INew study in mice tracks cause of trigeminal neuralgia pain
Mice may help scientists gain insight into the loss of a protective nerve coating that is thought to cause the shocking facial pains of trigeminal neuralgia—the world’s most painful medical problem.
In an effort to develop an animal model for this agonizing human disorder, neuroscientists at the University of Florida are launching studies in mice deficient in a gene that produces myelin, a fatty substance which surrounds nerves like an insulating sheath. The initial year-long study is under way at UF’s McKnight Brain Institute, aided by a grant from TNA-The Facial Pain Association.

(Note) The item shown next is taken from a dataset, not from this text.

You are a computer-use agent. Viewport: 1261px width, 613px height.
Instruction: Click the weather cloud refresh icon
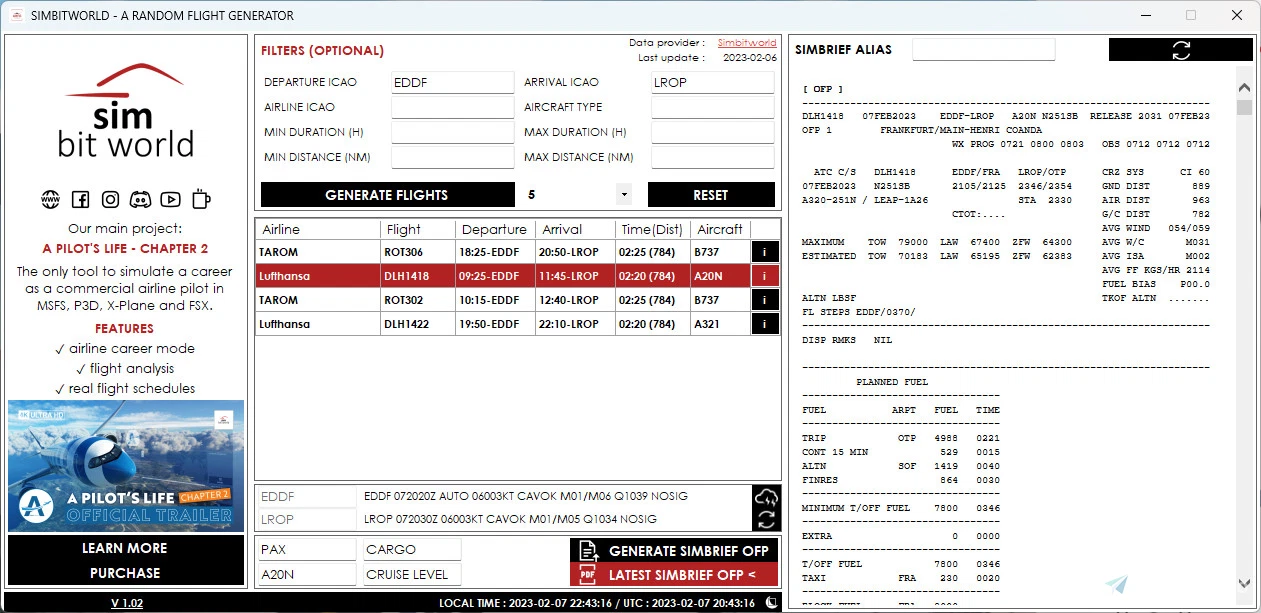(x=765, y=498)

Lucia Notterpek, Ph.D., project director, said her team will track the biological events that destroy myelin to the point that nerve impulses cannot be conducted normally. Loss of myelin coating on the trigeminal nerve, close to where it enters the brain, is strongly suspected as a cause of trigeminal neuralgia. Myelin damage has been found in many, but not all, patients with TN pain.
"Through multiple repeated experiments, we will try to figure out the least amount of nerve damage required to initiate myelin damage in both healthy mice and in mice bred with a gene deficiency," Notterpek said. "We hope to determine whether mice deficient in the myelin gene (the PMP22 gene) are more susceptible than normal mice to the loss or erosion of myelin."
Notterpek said myelin damage will be induced in the mice by surgically tying a thread around a nerve (under anesthesia) in order to constrict the nerve. The intent is to reproduce the type of nerve compression found in most patients with trigeminal neuralgia. In textbook cases of the disease, the trigeminal (three-part) nerve, which energizes all areas of the face, is irritated and eroded by an aging or injured artery that sags and presses against the nerve.
The researchers will attempt to correlate myelin damage with behavioral changes, specifically how the mice respond to the application of heat or mild pressure on the area of skin innervated by the injured nerve.
The outcome of this study may lay the groundwork for testing various pain-relieving treatments, including nerve-protective medications or by "patching" missing segments of myelin with myelin-producing cells derived from mouse stem cells. Notterpek said the study also may aid understanding and treatment of muscular sclerosis, in which small areas of myelin are damaged.
Notterpek, professor and chair of the UF Department of Neuroscience, earned her Ph.D. in neuroscience from the University of California at Los Angeles and completed postdoctoral training in neurobiology at Stanford University.